With the implementation of the SAFE (Secure and Fair Enforcement) Act which was passed and signed into law in 2008 but is just now being fully implemented in 2010, the real estate industry could see the end of one of its reliable mainstays--seller financing. The reason is that the SAFE ACT requires that all independent mortgage originators must be federally licensed. Originators who are working for depository lending institutions have to be registered. The federal license requirements include testing, continuing education, criminal background checks and a financial stability test. No one is really certain what that last standard means. It certainly involves a credit check and proof that the originator's financial affairs are in order.

Since states each have individual licensing requirements, federal licensing requirements are mandated in addition to state requirements. For example, in Texas, loan originators are required to complete 20 hours of continuing education for their licenses and are subject to state audits. An originator receiving his or her initial license must pass a test. In Texas our state regulator has a recovery fund instead of a bond. To get completely set up in the new national system, we have to complete a test for the state of Texas and a federal test; we also need to have completed our number of hours of continuing education for Texas and then our annual continuing education for the federal licensure. We pay into the recovery fund for Texas, but we need a bond for the federal licensure.

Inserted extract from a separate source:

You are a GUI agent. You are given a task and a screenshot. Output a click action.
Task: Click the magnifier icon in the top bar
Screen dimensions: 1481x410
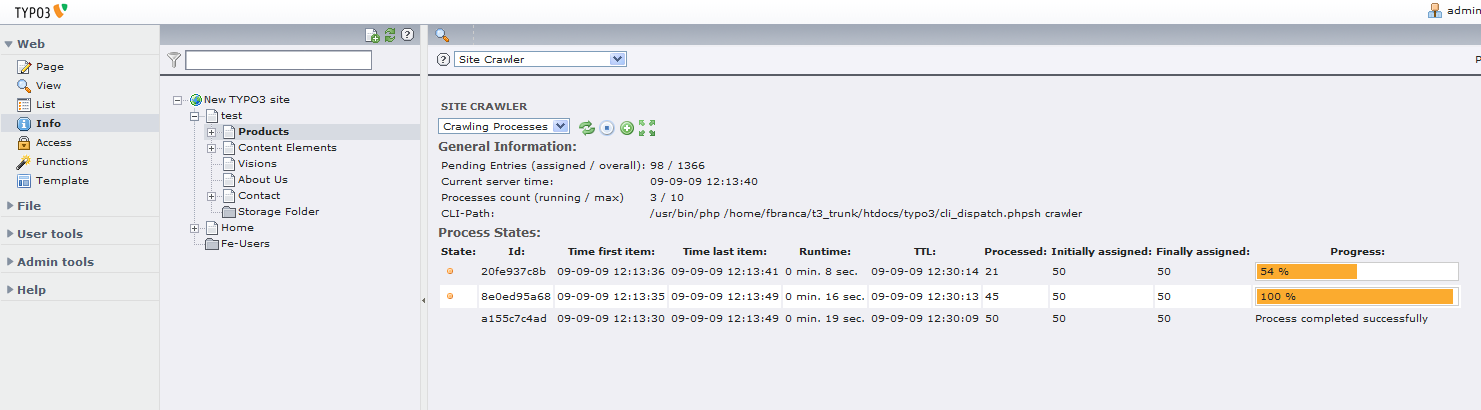coord(442,35)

So what does this have to do with seller financing? The authors of the SAFE ACT did not make provision for seller financing--which has become very important over the last few years as credit has become much more difficult to obtain. The bill's authors did not even provide for seller-carried second liens. So in order to carry a second lien on a home, a seller would need to be licensed both for his state and nationally, as the law now stands.

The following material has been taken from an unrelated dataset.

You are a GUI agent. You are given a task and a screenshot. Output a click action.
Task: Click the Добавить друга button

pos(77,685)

The real world implications of this are huge. For example, many investors bought a lot of properties during the real estate boom. If the investor needs to free up some cash, he might want to sell one of them. But suppose his buyer cannot qualify under the strict new terms. Traditionally, he could ask for a down payment and then have his attorney write up a note dictating the interest rate and the terms. The buyer could then pay him. This is no longer true--now the seller would have to complete all of the licensure requirements both for the state in which he lives and the federal government before being able to carry the paper on his house. As a licensed loan originator, he will become subject to audits and investigations from the soon to be created Bureau of Consumer Financial Protection.

Or, take the even more common example of the seller who wants to sell his home, but the buyer cannot qualify for more than 80% financing. The seller might agree to carry a 10% second so that the buyer has to put only 10% cash into the transaction as down payment. Under the traditional system, the buyer and seller would agree to the terms. Then the loan originator would present the loan amount of the second lien that the seller was willing to carry along with proposed interest rate and payment, to the lender who is underwriting the first lien. The first lien mortgage underwriter approves the entire transaction, and then reviews the final note and payment schedule for the second lien to make sure that the terms have not changed. If everything is acceptable the transaction closes.

Not under the new system, though. In order to carry a seller-second, the seller needs a federal and state license. Since sellers normally carry seconds only when they really need to sell, a prohibition on seller financing will create a genuine burden on sellers and another obstacle to getting home financing as we move toward the second half of the year.